ChatGPT will provide more detailed and accurate responses if you pretend to tip it, according to a new study.
The first thought that comes to mind when thinking about chatbots, like Microsoft’s Copilot and OpenAI’s ChatGPT, is that these are essentially AI-powered assistants designed to generate human-like responses. But would you have guessed that these human-like tendencies spread beyond the general responses to queries?
According to a new study by thebes on X, ChatGPT provides better responses to queries if you pretend you’ll give it a tip. Thebes interestingly prompted the chatbot to show her the code for a simple convnet using PyTorch.
Thebes followed up the prompt with three different statements dependent on the outcome of the chatbot’s response. The programmer used these prompts as the basis for her investigations, seeking to find out if ChatGPT would furnish her with better and more detailed responses with little incentive.

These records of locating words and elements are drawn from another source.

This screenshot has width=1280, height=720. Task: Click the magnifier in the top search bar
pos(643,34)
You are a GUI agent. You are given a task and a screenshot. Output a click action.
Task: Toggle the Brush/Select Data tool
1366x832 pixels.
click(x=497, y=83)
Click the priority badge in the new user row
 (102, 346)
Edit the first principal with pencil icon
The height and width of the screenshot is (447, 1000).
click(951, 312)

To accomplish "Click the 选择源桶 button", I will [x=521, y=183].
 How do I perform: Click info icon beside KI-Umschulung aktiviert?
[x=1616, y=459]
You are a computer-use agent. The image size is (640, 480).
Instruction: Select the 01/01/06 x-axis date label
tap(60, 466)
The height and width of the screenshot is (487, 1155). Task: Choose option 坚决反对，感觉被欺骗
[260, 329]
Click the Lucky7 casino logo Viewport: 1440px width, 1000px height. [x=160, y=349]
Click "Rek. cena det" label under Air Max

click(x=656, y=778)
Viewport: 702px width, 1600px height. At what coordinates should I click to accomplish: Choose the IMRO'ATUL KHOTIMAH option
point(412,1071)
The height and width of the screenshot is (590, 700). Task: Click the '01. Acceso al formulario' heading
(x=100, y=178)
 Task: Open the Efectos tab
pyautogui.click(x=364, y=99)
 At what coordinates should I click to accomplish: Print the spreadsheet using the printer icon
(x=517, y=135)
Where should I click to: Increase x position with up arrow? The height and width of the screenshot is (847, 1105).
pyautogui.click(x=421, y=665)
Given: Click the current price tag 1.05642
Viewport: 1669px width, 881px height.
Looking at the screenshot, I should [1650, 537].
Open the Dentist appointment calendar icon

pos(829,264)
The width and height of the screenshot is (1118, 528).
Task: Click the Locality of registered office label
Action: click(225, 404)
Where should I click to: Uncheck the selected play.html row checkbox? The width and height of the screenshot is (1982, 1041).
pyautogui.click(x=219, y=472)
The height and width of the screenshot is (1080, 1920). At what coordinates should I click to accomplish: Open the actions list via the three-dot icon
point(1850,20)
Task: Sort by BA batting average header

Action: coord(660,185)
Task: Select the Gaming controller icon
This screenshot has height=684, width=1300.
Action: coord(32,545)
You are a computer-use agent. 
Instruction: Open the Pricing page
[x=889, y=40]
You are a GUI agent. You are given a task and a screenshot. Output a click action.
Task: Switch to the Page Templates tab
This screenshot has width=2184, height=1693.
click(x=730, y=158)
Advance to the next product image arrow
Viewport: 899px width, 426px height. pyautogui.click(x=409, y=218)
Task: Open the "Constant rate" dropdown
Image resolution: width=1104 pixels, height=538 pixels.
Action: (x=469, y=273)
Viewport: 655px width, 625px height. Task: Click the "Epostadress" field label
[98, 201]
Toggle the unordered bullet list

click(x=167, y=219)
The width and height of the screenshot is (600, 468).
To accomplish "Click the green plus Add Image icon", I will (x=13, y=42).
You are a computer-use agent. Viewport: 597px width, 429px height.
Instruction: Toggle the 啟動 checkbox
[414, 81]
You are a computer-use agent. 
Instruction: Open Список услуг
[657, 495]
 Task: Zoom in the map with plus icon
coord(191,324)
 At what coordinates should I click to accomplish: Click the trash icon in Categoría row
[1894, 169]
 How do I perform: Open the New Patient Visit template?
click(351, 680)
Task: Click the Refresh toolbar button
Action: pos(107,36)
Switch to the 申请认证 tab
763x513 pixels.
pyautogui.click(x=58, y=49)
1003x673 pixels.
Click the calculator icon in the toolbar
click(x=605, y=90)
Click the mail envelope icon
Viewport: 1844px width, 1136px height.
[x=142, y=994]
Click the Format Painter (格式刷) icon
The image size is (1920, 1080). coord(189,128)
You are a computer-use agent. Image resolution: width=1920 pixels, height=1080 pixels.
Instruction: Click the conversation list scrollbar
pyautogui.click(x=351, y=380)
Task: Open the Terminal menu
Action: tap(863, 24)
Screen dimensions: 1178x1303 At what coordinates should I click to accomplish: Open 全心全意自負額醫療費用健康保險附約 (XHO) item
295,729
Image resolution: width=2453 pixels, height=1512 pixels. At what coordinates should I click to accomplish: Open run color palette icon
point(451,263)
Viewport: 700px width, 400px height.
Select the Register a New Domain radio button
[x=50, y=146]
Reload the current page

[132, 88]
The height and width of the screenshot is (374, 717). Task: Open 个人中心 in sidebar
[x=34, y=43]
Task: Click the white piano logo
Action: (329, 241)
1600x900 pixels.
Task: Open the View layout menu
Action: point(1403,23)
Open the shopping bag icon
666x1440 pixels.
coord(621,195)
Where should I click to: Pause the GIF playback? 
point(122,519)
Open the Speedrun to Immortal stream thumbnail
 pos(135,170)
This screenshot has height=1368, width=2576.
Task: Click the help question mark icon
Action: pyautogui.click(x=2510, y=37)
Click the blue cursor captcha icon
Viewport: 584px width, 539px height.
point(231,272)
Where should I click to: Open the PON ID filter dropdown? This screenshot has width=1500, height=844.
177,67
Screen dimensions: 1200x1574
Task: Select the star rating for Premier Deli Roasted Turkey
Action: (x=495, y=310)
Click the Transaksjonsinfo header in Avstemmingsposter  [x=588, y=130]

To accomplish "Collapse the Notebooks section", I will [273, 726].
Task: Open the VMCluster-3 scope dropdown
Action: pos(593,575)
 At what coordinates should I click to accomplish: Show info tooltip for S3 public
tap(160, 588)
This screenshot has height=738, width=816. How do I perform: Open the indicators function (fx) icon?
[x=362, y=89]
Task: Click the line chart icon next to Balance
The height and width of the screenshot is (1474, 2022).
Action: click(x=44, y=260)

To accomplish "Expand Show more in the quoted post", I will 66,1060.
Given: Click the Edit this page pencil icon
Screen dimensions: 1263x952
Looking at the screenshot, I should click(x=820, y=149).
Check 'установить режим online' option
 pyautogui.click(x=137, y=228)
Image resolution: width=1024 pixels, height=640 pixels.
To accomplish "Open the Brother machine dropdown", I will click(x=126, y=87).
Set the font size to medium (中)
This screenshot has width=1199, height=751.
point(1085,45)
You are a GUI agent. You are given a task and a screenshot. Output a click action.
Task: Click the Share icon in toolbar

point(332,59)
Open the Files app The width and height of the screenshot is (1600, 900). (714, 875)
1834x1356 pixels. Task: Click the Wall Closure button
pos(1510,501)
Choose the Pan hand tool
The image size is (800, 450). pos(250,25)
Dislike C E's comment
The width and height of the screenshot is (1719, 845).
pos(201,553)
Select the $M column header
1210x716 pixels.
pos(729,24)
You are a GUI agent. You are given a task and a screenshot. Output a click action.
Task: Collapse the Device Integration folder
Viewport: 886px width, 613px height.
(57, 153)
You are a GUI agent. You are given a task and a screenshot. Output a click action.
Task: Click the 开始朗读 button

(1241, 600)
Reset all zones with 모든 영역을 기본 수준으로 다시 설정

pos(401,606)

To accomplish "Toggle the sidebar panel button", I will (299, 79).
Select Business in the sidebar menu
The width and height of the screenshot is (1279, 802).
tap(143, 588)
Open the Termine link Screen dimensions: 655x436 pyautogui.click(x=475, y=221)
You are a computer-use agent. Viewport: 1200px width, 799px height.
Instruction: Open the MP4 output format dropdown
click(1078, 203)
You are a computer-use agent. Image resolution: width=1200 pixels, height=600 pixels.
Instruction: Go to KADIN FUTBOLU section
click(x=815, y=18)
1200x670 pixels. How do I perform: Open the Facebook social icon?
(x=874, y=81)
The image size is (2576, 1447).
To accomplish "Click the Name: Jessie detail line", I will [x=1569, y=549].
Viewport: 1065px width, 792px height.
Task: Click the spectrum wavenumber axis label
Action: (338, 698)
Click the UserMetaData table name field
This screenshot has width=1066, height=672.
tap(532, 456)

To analyze the results, Thebes used this information to average the length of 5 responses. The chatbot provided better responses when there was an incentive on the table. The programmer further added that the extra length spotted on the responses is attributed to the in-depth details provided in the question as well as incorporating more information into the answer.
Thebes added that the chatbot didn’t reference the tip at any point, it only happened when she mentioned it and even then it was to reject it.
During the emergence of chatbots, several users lodged complaints, citing that they were giving wrong responses to queries or even outrightly being rude. Microsoft’s Copilot was heavily impacted by this, which led the company to place a cap on the number of interactions as well as daily tun limits. This was to limit instances of the chatbot hallucinating.
ChatGPT providing better and detailed responses with a tip in mind directly shows how the material used to train these models impacts their reasoning and responses to queries.
Elsewhere, Thebes jokingly noted in the thread that she owes ChatGPT up to $3000 in tips, further asking Sam Altman for the platform’s Venmo account details.
It’s clear that tips and bonuses have a positive impact on an employee’s output at the workplace, but how it impacts AI-powered chatbots is still not yet clear. The study sheds light on how different incentives can shape the performance and responsiveness of AI-powered assistants like ChatGPT.
This study opens up new avenues in the field of AI research and development. The programmers and developers behind chatbots and other similar AI systems can now explore different approaches to optimize their performance based on various incentives.
As AI continues to evolve and become more integral to our daily lives, understanding how different factors influence AI systems’ responses is crucial. This study raises important questions about the effects of incentives on AI-driven technologies and can pave the way for further investigations and improvements in the field.
In conclusion, the study by Thebes on X reveals that ChatGPT provides more detailed and accurate responses when an incentive like a tip is involved. This finding highlights the influence of incentives on AI systems’ performance and calls for further research in this domain. As technology advances, exploring the impact of socioeconomic factors on AI models can lead to more reliable and efficient systems that better serve users’ needs.